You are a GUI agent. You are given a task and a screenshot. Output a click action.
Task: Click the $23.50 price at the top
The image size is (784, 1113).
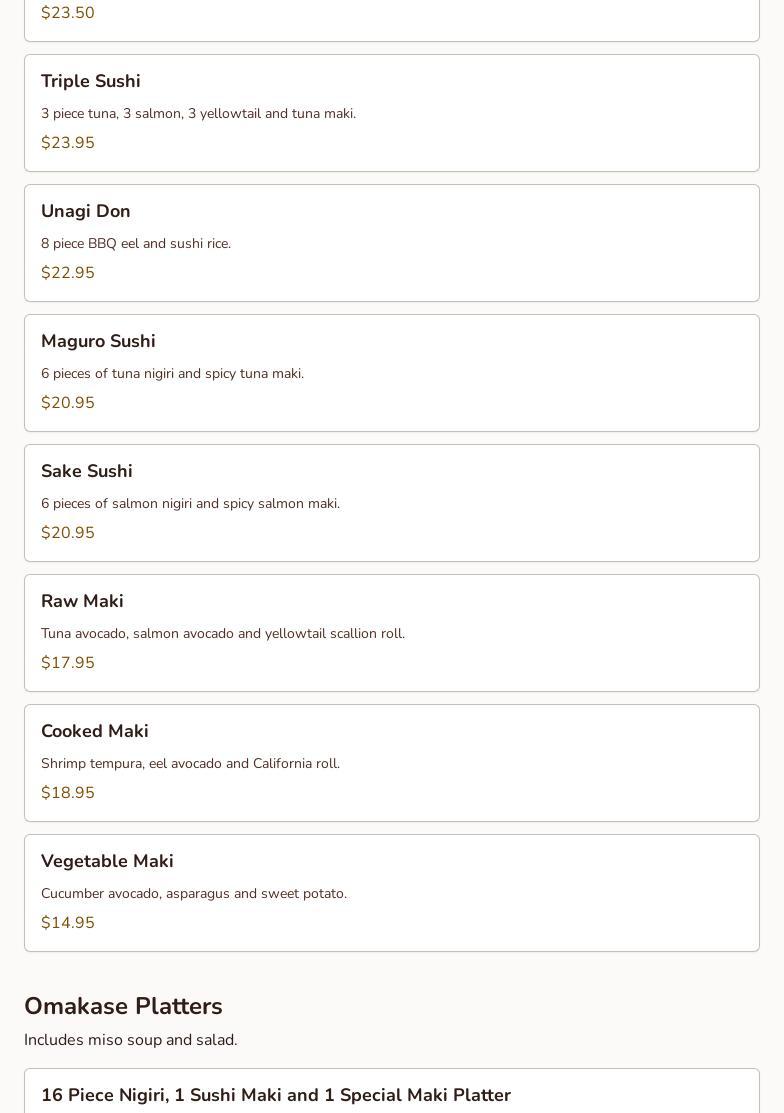click(68, 13)
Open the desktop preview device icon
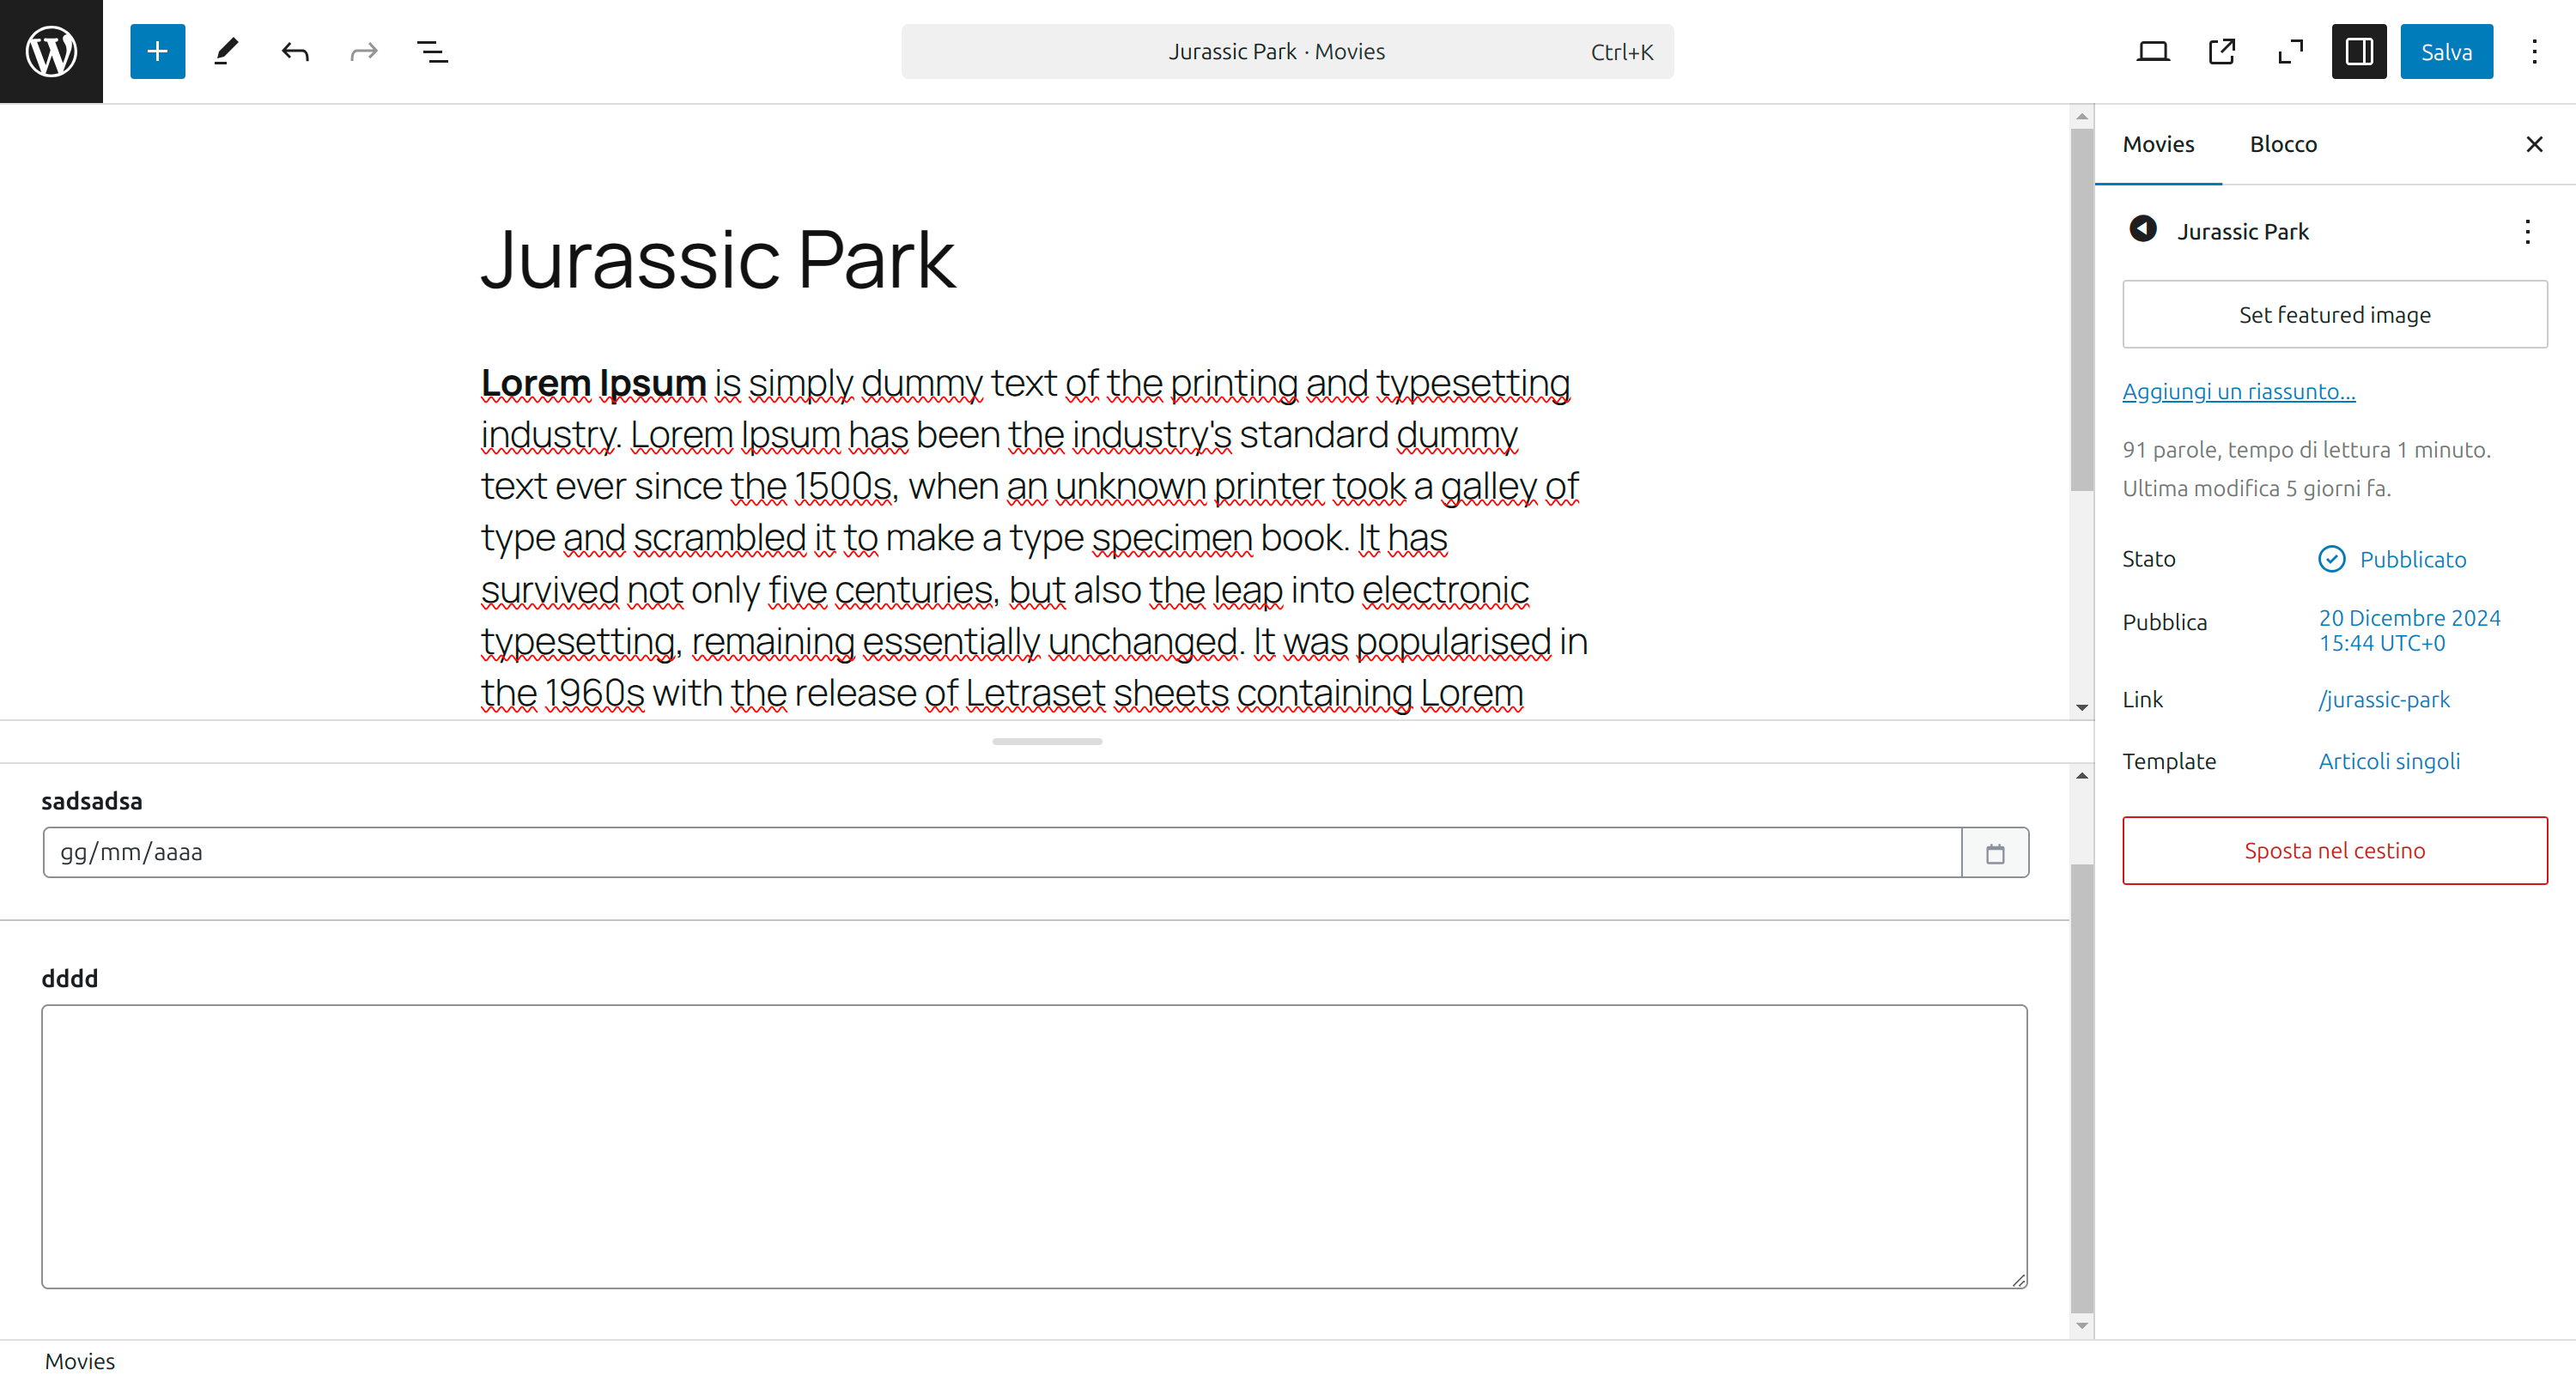Image resolution: width=2576 pixels, height=1382 pixels. pyautogui.click(x=2152, y=51)
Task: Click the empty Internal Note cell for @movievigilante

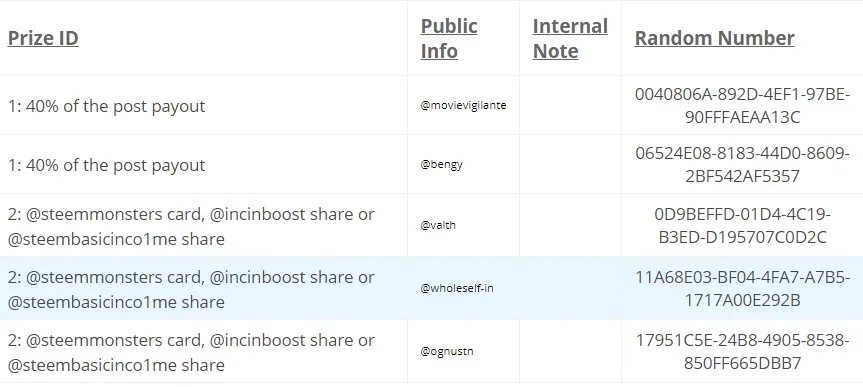Action: tap(570, 105)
== == ==
Work required: An exact copy is needed of every line from the line containing "Task: Click the empty" to the last line of the records; pictures stay out of it.

Answer section:
Task: Click the empty Internal Note cell for @movievigilante

Action: tap(570, 105)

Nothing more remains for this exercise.